• Data for this task:
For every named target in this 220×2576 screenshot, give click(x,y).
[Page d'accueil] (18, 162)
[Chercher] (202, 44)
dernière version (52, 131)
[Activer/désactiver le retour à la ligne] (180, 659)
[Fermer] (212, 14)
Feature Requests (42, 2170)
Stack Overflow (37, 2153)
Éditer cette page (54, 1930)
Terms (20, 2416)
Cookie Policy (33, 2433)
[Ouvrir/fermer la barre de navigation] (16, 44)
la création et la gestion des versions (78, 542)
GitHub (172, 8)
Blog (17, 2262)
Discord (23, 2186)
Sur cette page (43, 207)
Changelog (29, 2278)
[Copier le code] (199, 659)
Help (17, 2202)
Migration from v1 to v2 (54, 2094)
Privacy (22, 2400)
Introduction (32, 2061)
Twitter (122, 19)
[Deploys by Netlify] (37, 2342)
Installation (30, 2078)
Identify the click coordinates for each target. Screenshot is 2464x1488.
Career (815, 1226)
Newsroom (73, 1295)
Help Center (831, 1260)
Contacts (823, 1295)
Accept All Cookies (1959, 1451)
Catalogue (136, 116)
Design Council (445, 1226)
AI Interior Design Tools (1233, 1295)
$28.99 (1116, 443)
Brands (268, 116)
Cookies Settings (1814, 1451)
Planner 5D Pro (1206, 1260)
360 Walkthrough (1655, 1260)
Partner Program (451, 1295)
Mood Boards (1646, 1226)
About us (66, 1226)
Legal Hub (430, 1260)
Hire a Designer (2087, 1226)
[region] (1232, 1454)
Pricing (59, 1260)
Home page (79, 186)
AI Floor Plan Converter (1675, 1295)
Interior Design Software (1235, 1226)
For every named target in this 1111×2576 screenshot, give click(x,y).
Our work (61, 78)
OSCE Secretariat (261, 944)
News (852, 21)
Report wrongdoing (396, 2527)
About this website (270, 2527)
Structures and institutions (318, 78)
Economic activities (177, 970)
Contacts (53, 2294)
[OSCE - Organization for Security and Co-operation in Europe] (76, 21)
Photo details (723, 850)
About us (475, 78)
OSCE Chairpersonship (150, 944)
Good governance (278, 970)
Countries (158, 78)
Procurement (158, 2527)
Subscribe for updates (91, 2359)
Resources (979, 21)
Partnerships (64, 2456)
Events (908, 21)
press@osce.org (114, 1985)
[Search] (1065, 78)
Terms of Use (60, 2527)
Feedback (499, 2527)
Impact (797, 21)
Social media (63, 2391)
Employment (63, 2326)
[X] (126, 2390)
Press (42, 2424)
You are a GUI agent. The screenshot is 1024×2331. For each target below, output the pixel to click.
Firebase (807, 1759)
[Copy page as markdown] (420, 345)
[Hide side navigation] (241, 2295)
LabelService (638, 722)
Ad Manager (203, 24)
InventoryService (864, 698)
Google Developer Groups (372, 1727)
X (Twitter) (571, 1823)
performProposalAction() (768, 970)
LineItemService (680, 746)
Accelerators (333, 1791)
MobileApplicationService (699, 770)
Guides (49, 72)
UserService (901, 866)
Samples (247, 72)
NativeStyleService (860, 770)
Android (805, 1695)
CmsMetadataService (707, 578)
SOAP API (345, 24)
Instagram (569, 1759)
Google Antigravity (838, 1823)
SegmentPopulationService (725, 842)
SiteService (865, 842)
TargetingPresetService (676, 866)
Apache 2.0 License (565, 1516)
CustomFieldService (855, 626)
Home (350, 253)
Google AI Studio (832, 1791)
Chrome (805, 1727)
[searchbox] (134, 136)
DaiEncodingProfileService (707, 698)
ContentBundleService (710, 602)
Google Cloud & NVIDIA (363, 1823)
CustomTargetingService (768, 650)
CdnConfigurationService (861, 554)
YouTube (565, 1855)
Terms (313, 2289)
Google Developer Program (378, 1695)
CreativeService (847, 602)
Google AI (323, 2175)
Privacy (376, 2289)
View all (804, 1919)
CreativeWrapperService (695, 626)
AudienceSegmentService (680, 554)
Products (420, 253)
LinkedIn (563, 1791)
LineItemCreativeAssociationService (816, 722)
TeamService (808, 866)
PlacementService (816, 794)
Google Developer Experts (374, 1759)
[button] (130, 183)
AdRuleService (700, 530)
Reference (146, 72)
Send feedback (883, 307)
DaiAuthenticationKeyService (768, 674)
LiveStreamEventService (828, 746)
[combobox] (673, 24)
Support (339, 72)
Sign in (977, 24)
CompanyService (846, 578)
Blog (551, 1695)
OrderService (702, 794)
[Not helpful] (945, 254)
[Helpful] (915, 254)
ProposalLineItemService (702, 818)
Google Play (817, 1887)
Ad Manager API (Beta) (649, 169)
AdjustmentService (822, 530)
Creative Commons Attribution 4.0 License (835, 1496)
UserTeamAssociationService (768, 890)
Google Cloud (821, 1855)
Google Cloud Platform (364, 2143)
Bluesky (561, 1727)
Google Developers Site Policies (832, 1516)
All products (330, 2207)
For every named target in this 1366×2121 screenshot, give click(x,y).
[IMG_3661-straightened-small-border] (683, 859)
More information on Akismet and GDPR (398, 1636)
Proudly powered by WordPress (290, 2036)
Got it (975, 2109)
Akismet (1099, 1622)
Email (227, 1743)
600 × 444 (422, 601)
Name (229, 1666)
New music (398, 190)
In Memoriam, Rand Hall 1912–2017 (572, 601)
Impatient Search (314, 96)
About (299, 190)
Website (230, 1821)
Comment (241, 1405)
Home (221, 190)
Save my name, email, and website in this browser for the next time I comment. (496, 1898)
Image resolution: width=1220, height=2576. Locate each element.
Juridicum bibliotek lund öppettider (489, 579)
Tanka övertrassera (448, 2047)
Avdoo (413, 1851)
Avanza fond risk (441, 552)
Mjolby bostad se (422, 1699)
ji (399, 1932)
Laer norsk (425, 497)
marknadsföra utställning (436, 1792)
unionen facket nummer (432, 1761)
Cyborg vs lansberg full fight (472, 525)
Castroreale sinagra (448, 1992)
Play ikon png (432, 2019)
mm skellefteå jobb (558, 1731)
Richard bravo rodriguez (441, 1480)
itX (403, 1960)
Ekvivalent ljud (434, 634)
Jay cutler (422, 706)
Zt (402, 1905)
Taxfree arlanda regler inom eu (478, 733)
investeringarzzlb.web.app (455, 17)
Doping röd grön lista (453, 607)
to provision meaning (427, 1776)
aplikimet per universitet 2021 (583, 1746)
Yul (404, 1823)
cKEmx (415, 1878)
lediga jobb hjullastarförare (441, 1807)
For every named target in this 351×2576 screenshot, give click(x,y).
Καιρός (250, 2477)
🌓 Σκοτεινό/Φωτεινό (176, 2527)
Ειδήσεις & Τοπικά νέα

• Activity: The required output is the stretch of entries above from the line containing "Website (230, 1821)" through the line containing "Tanka övertrassera (448, 2047)", reproduced exactly.

• Written answer:
Website (230, 1821)
Comment (241, 1405)
Home (221, 190)
Save my name, email, and website in this browser for the next time I comment. (496, 1898)
Image resolution: width=1220, height=2576. Locate each element.
Juridicum bibliotek lund öppettider (489, 579)
Tanka övertrassera (448, 2047)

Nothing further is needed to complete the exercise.